料理も接客も高いレベルですが、地域の同業他店に比べて、圧倒的に突き抜けているというわけではなく、決め手とはいえません。
場所はローカル都市のさらに郊外の車でしかいけない場所にあり、フリー客の入店はなかなか見込めない立地です。
では、赤字続きでピンチだったお店が、なぜ生き残ってこれたのでしょう?
・リスト収集&情報発信による接触頻度アップ
・メニュー分析の実施~メニューの見直し&改善の定期的な実施
・常に2ヶ月先、3ヶ月先を意識した、販促計画の立案と実施
などの基本的な取り組みを地道に継続していただいたことが実ってのことではありますが、やはり一番のポイントは、
オーナーの“質問力”でした
初めてのお客さんなら、
「何を見て来てくださったんですか?」
常連さんなら、
「この間のDM見て予約してくれたの?」
といったような感じでまずは挨拶代わりの質問をさりげなく交わし、何がきっかけで来てくれたかをしっかりチェックしています。
彼にとっては、今や日々のルーティンになっていますが、やっているお店は意外に少ないのではないでしょうか?
予約にしろ、フリーの来店にしろ、来店のきっかけを確認するのは重要です。
さらに、遠方からのお客さんなら、
「〇〇市ならいいお店がいっぱいあるのに、どうしてわざわざこの田舎のレストランを選んでくれたんですか?」
常連さんには
「これだけ予算があったらホテルの有名レストランでも食べられるのに、なんでうちに来てくれたの?」
といったようなことをズバズバ聞いていく。
コース予約が大半の小さなレストランなので、確かに会話はしやすい。

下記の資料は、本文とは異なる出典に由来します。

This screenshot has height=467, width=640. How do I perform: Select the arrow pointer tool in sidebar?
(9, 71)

でも、心がけていなければなかなかできないことですよね。
さらに彼の“質問”は言葉だけにとどまりません。
常連さんや、会話ができるようになったお客さんには、タイミングを見て様々な“言葉以外の質問”を投げかけていきます。
「今度こんなのをやってみようと思うんだけど・・・」
「こういうサービスをされたら、楽しいかな?」
といった感じで、お試し料理やお試しサービスを提供していく。
で、お客さんの反応をみながら、
『このメニューはいけそう』『このサービスはイマイチかな』というように、新メニューや新サービスのテストマーケティングを行っているんです。日々の営業のついでに。
話し上手で、人なつっこい、オーナーならではかもしれないですが、元々は厨房で黙々と仕事をする料理人。お客さんとの会話は得意な方ではありませんでした。

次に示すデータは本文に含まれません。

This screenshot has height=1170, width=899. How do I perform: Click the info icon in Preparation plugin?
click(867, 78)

実は、お店側の狙いと、お客さんの要望というのは往々にしてずれていることがあるものです。
彼は身をもってそれを体験しました。お店が不振に陥った時、自身の思い込みで、色々手を打ったんですが、ことごとく空振りに。結果、お店は中々不振から脱することができませんでした。
このお店が再生を果たしたきっかけはやはり、お客さんが何を望んでいるのかを知ることでした。その時に養われたのが“質問力”。
去年から取り組んでいるテイクアウトも彼の“質問力”のおかげで順調です。
「ランチセットの量、ちょっと少なくなかった?」
「肉料理をもっと増やした方がいい?」
「これ試作メニューだけどちょっと味見していく?」etc,
彼は今日もお客さんを“質問”攻めにしていることでしょう。
【土屋先生からの一言】
お店のどこが一番受けているのか?
実は、お店とお客さんで違うことが往々にしてあるものです。
お店は『自慢の料理が気に入ってもらっている。』と思っていても、
お客さんは『ホールのお姉さんが凄く感じがいい!』が一番かもしれません。
そしてそのズレを放置しておくと、やがて売上ダウンや顧客離れがおきてしまう事があるので要注意!
今日からあなたもぜひお客さんに質問してみてください。
『何がきっかけで来てくれたのか』『どこが気に入ったのか』等々。
あの超人気テーマパーク「東京ディスニーリゾート」でさえ、毎日園内で多くのキャストがお客さんに“質問”(アンケート)しています。
「ウチでは質問は無理!」とあきらめず「どんな方法なら質問できるか?」を考えていただければと思います。
※私が顧問先などに配布している「アンケート雛型」を進呈します。質問の一手法として、参考になればと思います。
【事務局より】
ご希望の方は、題名:【アンケート希望】本文:お名前をご記載の上、下記のメールアドレスに返信ください。
このチャンスを活かしていただければ幸いです!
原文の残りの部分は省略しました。